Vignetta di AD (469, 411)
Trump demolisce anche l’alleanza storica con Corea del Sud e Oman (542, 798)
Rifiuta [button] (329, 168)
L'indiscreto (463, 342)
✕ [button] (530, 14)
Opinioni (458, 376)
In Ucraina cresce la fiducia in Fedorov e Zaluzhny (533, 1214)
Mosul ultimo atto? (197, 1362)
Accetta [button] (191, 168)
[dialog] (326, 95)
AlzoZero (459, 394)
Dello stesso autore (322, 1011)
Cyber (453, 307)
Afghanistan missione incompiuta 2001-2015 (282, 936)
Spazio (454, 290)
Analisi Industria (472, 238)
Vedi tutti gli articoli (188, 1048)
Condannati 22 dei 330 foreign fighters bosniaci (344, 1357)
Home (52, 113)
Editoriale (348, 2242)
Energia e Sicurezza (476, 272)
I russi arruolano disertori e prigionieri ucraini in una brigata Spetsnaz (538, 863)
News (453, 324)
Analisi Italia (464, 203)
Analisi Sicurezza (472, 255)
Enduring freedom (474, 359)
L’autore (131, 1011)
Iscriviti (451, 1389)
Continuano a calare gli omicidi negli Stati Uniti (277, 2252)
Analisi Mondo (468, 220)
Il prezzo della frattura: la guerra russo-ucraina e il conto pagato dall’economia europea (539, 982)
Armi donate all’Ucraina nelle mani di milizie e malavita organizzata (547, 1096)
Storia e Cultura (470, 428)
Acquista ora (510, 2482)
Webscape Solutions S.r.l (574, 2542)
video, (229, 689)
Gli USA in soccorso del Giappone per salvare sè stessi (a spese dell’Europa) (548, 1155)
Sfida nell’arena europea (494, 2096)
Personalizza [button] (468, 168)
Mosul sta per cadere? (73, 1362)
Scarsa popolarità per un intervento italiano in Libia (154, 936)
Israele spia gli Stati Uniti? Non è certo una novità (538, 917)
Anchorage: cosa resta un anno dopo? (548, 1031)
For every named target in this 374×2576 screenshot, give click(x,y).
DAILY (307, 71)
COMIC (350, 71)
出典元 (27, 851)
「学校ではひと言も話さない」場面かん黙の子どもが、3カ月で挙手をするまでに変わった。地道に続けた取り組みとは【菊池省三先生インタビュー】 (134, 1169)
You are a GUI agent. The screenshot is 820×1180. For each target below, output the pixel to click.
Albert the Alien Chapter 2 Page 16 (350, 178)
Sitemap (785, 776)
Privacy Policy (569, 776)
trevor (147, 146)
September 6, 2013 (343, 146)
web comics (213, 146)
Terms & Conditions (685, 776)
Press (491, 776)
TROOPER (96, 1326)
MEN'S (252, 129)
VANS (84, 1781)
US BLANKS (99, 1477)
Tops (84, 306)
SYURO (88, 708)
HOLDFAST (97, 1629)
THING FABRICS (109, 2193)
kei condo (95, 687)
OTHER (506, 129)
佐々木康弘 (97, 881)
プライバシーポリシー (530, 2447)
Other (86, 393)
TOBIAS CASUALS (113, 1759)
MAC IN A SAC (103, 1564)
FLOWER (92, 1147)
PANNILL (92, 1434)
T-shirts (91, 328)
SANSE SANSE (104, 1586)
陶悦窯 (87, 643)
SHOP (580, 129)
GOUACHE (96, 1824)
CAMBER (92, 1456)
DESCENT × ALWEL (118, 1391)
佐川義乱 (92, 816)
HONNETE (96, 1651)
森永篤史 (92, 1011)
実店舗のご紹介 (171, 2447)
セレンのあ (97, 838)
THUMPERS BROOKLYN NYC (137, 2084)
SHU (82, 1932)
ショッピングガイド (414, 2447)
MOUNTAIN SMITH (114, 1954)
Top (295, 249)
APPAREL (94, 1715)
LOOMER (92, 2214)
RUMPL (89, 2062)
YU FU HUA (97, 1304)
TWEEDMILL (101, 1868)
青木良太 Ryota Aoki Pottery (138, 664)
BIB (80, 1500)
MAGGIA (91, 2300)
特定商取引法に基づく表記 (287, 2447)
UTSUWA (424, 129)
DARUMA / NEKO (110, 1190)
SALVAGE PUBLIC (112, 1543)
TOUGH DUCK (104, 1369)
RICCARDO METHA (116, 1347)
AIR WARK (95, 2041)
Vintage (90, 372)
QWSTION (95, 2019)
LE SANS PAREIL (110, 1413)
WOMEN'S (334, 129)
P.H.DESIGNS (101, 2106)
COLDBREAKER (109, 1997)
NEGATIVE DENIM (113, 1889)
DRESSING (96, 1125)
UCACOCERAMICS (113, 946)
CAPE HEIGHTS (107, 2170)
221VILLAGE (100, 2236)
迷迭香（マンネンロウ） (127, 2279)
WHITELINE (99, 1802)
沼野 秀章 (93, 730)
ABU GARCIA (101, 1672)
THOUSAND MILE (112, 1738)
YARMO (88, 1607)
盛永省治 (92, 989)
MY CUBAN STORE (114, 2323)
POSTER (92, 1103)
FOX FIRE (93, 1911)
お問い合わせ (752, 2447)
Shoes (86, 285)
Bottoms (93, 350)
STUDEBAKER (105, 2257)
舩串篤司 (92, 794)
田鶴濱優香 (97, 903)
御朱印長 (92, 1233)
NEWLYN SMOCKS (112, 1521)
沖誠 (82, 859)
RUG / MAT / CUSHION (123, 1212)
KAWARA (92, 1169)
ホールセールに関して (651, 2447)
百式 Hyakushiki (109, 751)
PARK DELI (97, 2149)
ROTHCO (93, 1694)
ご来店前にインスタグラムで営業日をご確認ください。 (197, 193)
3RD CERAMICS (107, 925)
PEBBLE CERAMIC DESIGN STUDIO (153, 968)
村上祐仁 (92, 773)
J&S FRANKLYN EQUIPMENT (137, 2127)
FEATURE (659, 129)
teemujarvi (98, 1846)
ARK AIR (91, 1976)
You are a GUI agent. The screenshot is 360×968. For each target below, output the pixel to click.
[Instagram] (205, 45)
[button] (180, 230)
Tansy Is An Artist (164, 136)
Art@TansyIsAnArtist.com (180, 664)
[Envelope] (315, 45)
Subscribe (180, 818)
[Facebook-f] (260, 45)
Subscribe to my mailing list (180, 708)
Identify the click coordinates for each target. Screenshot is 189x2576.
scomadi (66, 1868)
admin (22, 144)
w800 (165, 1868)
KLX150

————————

◆ REQUIRED ACTION:
All the entries are to be set down exactly as they appear.

◆ EXERCISE SOLUTION:
Vignetta di AD (469, 411)
Trump demolisce anche l’alleanza storica con Corea del Sud e Oman (542, 798)
Rifiuta [button] (329, 168)
L'indiscreto (463, 342)
✕ [button] (530, 14)
Opinioni (458, 376)
In Ucraina cresce la fiducia in Fedorov e Zaluzhny (533, 1214)
Mosul ultimo atto? (197, 1362)
Accetta [button] (191, 168)
[dialog] (326, 95)
AlzoZero (459, 394)
Dello stesso autore (322, 1011)
Cyber (453, 307)
Afghanistan missione incompiuta 2001-2015 (282, 936)
Spazio (454, 290)
Analisi Industria (472, 238)
Vedi tutti gli articoli (188, 1048)
Condannati 22 dei 330 foreign fighters bosniaci (344, 1357)
Home (52, 113)
Editoriale (348, 2242)
Energia e Sicurezza (476, 272)
I russi arruolano disertori e prigionieri ucraini in una brigata Spetsnaz (538, 863)
News (453, 324)
Analisi Italia (464, 203)
Analisi Sicurezza (472, 255)
Enduring freedom (474, 359)
L’autore (131, 1011)
Iscriviti (451, 1389)
Continuano a calare gli omicidi negli Stati Uniti (277, 2252)
Analisi Mondo (468, 220)
Il prezzo della frattura: la guerra russo-ucraina e il conto pagato dall’economia europea (539, 982)
Armi donate all’Ucraina nelle mani di milizie e malavita organizzata (547, 1096)
Storia e Cultura (470, 428)
Acquista ora (510, 2482)
Webscape Solutions S.r.l (574, 2542)
video, (229, 689)
Gli USA in soccorso del Giappone per salvare sè stessi (a spese dell’Europa) (548, 1155)
Sfida nell’arena europea (494, 2096)
Personalizza [button] (468, 168)
Mosul sta per cadere? (73, 1362)
Scarsa popolarità per un intervento italiano in Libia (154, 936)
Israele spia gli Stati Uniti? Non è certo una novità (538, 917)
Anchorage: cosa resta un anno dopo? (548, 1031)
For every named target in this 374×2576 screenshot, give click(x,y).
DAILY (307, 71)
COMIC (350, 71)
出典元 (27, 851)
「学校ではひと言も話さない」場面かん黙の子どもが、3カ月で挙手をするまでに変わった。地道に続けた取り組みとは【菊池省三先生インタビュー】 (134, 1169)
You are a GUI agent. The screenshot is 820×1180. For each target below, output the pixel to click.
Albert the Alien Chapter 2 Page 16 (350, 178)
Sitemap (785, 776)
Privacy Policy (569, 776)
trevor (147, 146)
September 6, 2013 (343, 146)
web comics (213, 146)
Terms & Conditions (685, 776)
Press (491, 776)
TROOPER (96, 1326)
MEN'S (252, 129)
VANS (84, 1781)
US BLANKS (99, 1477)
Tops (84, 306)
SYURO (88, 708)
HOLDFAST (97, 1629)
THING FABRICS (109, 2193)
kei condo (95, 687)
OTHER (506, 129)
佐々木康弘 (97, 881)
プライバシーポリシー (530, 2447)
Other (86, 393)
TOBIAS CASUALS (113, 1759)
MAC IN A SAC (103, 1564)
FLOWER (92, 1147)
PANNILL (92, 1434)
T-shirts (91, 328)
SANSE SANSE (104, 1586)
陶悦窯 (87, 643)
SHOP (580, 129)
GOUACHE (96, 1824)
CAMBER (92, 1456)
DESCENT × ALWEL (118, 1391)
佐川義乱 (92, 816)
HONNETE (96, 1651)
森永篤史 (92, 1011)
実店舗のご紹介 (171, 2447)
セレンのあ (97, 838)
THUMPERS BROOKLYN NYC (137, 2084)
SHU (82, 1932)
ショッピングガイド (414, 2447)
MOUNTAIN SMITH (114, 1954)
Top (295, 249)
APPAREL (94, 1715)
LOOMER (92, 2214)
RUMPL (89, 2062)
YU FU HUA (97, 1304)
TWEEDMILL (101, 1868)
青木良太 Ryota Aoki Pottery (138, 664)
BIB (80, 1500)
MAGGIA (91, 2300)
特定商取引法に基づく表記 (287, 2447)
UTSUWA (424, 129)
DARUMA / NEKO (110, 1190)
SALVAGE PUBLIC (112, 1543)
TOUGH DUCK (104, 1369)
RICCARDO METHA (116, 1347)
AIR WARK (95, 2041)
Vintage (90, 372)
QWSTION (95, 2019)
LE SANS PAREIL (110, 1413)
WOMEN'S (334, 129)
P.H.DESIGNS (101, 2106)
COLDBREAKER (109, 1997)
NEGATIVE DENIM (113, 1889)
DRESSING (96, 1125)
UCACOCERAMICS (113, 946)
CAPE HEIGHTS (107, 2170)
221VILLAGE (100, 2236)
迷迭香（マンネンロウ） (127, 2279)
WHITELINE (99, 1802)
沼野 秀章 (93, 730)
ABU GARCIA (101, 1672)
THOUSAND MILE (112, 1738)
YARMO (88, 1607)
盛永省治 (92, 989)
MY CUBAN STORE (114, 2323)
POSTER (92, 1103)
FOX FIRE (93, 1911)
お問い合わせ (752, 2447)
Shoes (86, 285)
Bottoms (93, 350)
STUDEBAKER (105, 2257)
舩串篤司 (92, 794)
田鶴濱優香 (97, 903)
御朱印長 (92, 1233)
NEWLYN SMOCKS (112, 1521)
沖誠 (82, 859)
RUG / MAT / CUSHION (123, 1212)
KAWARA (92, 1169)
ホールセールに関して (651, 2447)
百式 Hyakushiki (109, 751)
PARK DELI (97, 2149)
ROTHCO (93, 1694)
ご来店前にインスタグラムで営業日をご確認ください。 (197, 193)
3RD CERAMICS (107, 925)
PEBBLE CERAMIC DESIGN STUDIO (153, 968)
村上祐仁 (92, 773)
J&S FRANKLYN EQUIPMENT (137, 2127)
FEATURE (659, 129)
teemujarvi (98, 1846)
ARK AIR (91, 1976)
You are a GUI agent. The screenshot is 360×968. For each target below, output the pixel to click.
[Instagram] (205, 45)
[button] (180, 230)
Tansy Is An Artist (164, 136)
Art@TansyIsAnArtist.com (180, 664)
[Envelope] (315, 45)
Subscribe (180, 818)
[Facebook-f] (260, 45)
Subscribe to my mailing list (180, 708)
Identify the click coordinates for each target. Screenshot is 189x2576.
scomadi (66, 1868)
admin (22, 144)
w800 (165, 1868)
KLX150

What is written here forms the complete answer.